My GSoC experience: Fuzzing the hypervisor

This blog post was written by Felix Schmoll, currently studying Mechanical Engineering at ETH Zurich. After obtaining a Bachelor in Computer Science from Jacobs University he spent the summer working on fuzzing the hypervisor as a Google Summer of Code student. His main interests in code are low-level endeavours and building scalable applications.
Five months ago, I had never even heard of fuzzing, but this summer, I worked on fuzzing the Xen Project hypervisor as a Google Summer of Code student.
For everybody that is not familiar with fuzzing: it is a way to test interfaces. The most primitive form of it is to repeatedly generate random input and feed it to the interface. A more advanced version is coverage-guided fuzzing, which uses information on the code path taken by the binary to permute the input further.

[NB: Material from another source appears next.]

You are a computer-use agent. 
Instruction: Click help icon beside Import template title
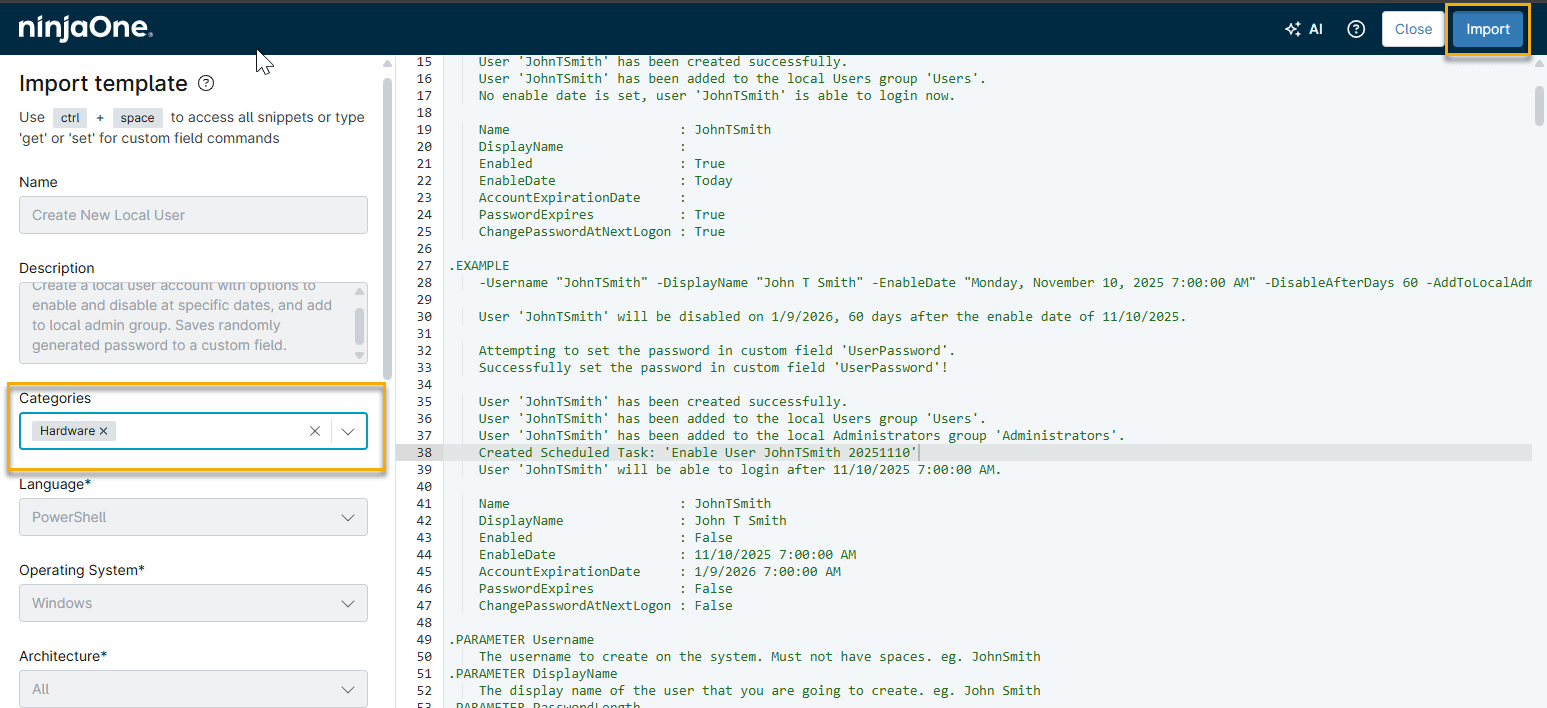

The goal of this project was to build a prototype of fuzzing the hypercall-interface, seeing if one could make the hypervisor crash with a definite sequence of hypercalls.
American Fuzzy Lop (AFL) is by far the most popular fuzzer, and so it was chosen as the one to be run on the hypervisor. As it is a fuzzer for user-space programs, it had to be ported to the kernel. To make this work, the first step was to allow it to obtain feedback on the coverage from Xen by implementing a hypercall. Further, a mechanism was needed to execute the hypercalls from a domain other than dom0 (there are many ways to stop the hypervisor from dom0). For this purpose, an XTF-test case was instrumented to run as a server, receiving test cases from an AFL-instance. In the end, changes were made to the hypervisor, libxl, xenconsole, XTF and AFL.
The biggest challenge of all was finding my way around the code base of Xen. A lot of components were relevant to the project, and it would be unrealistic to expect anybody to read all of the code at once. While documentation was at times scarce, a helpful community of experts was always available on IRC. It was also a great experience to meet these people at the Xen Project Summit in Budapest.
The result of my summer project are numerous patches. While there were no bugs actually found (i.e. the hypervisor never crashed), valuable experience was collected for future projects. I am confident that by building up on the prototype it will be possible to improve the reliability of Xen. A first step would be to pass the addresses of valid buffers into hypercalls. For a description of more possible improvements please read the technical summary of the project.
Lastly, I would like to thank everybody involved with GSoC, Xen Project and in particular my great mentor Wei Liu for allowing me to experience how it is to work on a well-lead open-source project.